Такие толкования кинестезии и ее взаимосвязи с сопереживанием подводят к мысли, что «количественные измерения» телесного движения – «динамика, напряжение, синхронность отдельно взятого действия, а также средства, которыми движения отдельно взятого человека взаимодействуют и соотносятся с предметами, событиями и другими людьми», – суть элементарные компоненты, необходимые для выражения и постижения революционного желания.
Современный танец часто называли феминистской формой, «созданной женщинами» в начале ХX века. Если в балете женщины обычно исполняли танцы, придуманные мужчинами, то постановками и исполнением современного танца занимались чаще всего женщины. Кроме того, в основе современного танца лежала импровизация, а просторные, струящиеся костюмы служили своего рода протестом против прежних моделей зрительства, делавших танцовщицу не всесильным субъектом, а объектом зрелища. Айседора Дункан предсказывала появление «танцовщицы будущего» еще в 1903 году: «Свободный дух, который поселится в теле новой женщины – более славной, чем все женщины до сих пор, более красивой, чем… все женщины прошлых веков: высший ум в свободнейшем теле». В глазах американских культурных бунтарей эта танцовщица будущего (надо полагать, сама Айседора) – танцующая саму себя, какой она себя мыслит, не стыдящаяся ни своего тела, ни своих сексуальных порывов, обнаруживающая, по словам поэта-левака Флойда Делла, «добротность всего тела целиком», – убедительно воплощала обещанное коммунистами явление новой советской женщины.
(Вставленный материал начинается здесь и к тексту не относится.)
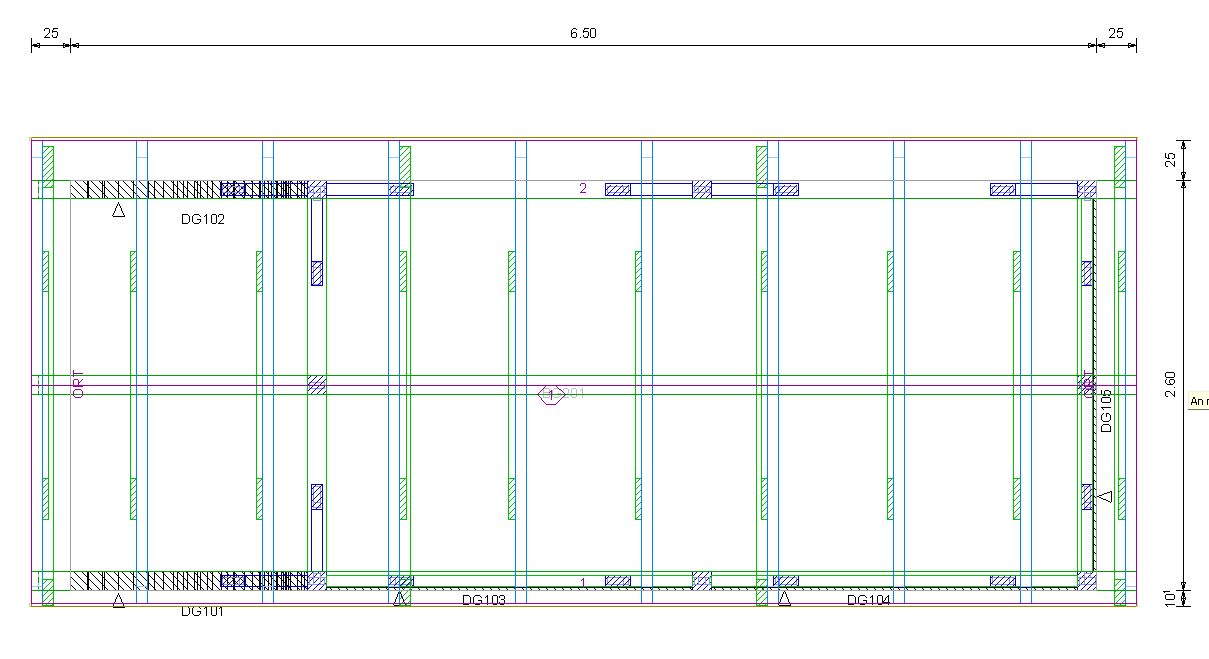Select the top-right horizontal 25 dimension value
Viewport: 1209px width, 659px height.
[1116, 33]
Физическое движение, выражавшее революционный дух, должно было приносить невероятное освобождение; уже по одной этой причине танцовщиц из США влекло в Советский Союз, где перед ними открывались возможности и испытать, и попробовать воплотить этот дух. А еще у них имелся вдохновляющий пример Айседоры Дункан, не побоявшейся провести в России довольно много времени.
До революции Дункан была очень популярна и в России, и в США; ее творчество и сама ее личность являли утопический «дионисийский экстаз», который очень гармонировал с русскими «довоенными эстетическими идеалами». В годы, последовавшие за революцией, «танцевальные школы и мастерские вырастали, как грибы после дождя», и многие из этих школ возглавляли танцовщицы, выучившиеся по методу Дункан. Говорили, что Дункан «вплясала свою личную печать прямо в русскую душу»[438]
. И все же, хотя Дункан никогда впоследствии не отрекалась от прожитых в большевистской России лет, эта пора была сопряжена для нее с большими разочарованиями. Она проложила в Советский Союз нелегкий путь, по которому после нее предстояло пройти – бессознательно или сознательно – еще нескольким исполнительницам современного танца.«Она была нашим символом, – говорила о Дункан одна из современниц, – символом нового искусства, новой литературы, нового национального правления, новой жизни». Дункан популяризировала идею танца как врат души. Вдохновляясь в равной мере представлениями о древнегреческом танце и природными ритмами, Дункан
стремилась к свободному движению, которое выражало бы широкий круг эмоций. Хотя ее хореография была простой, опиралась на ходьбу, прыжки и бег, эти шаги в сочетании с пантомимическими жестами, чрезвычайной выразительностью лица, красноречивыми застываниями и личным обаянием производили на зрителей-современников исключительно сильное впечатление.
Дункан использовала простые декорации (обычно – синий занавес, и больше ничего) и чаще всего исполняла сольный танец под симфоническую музыку (но, по ее собственным словам, она была не одна – потому что олицетворяла коллектив).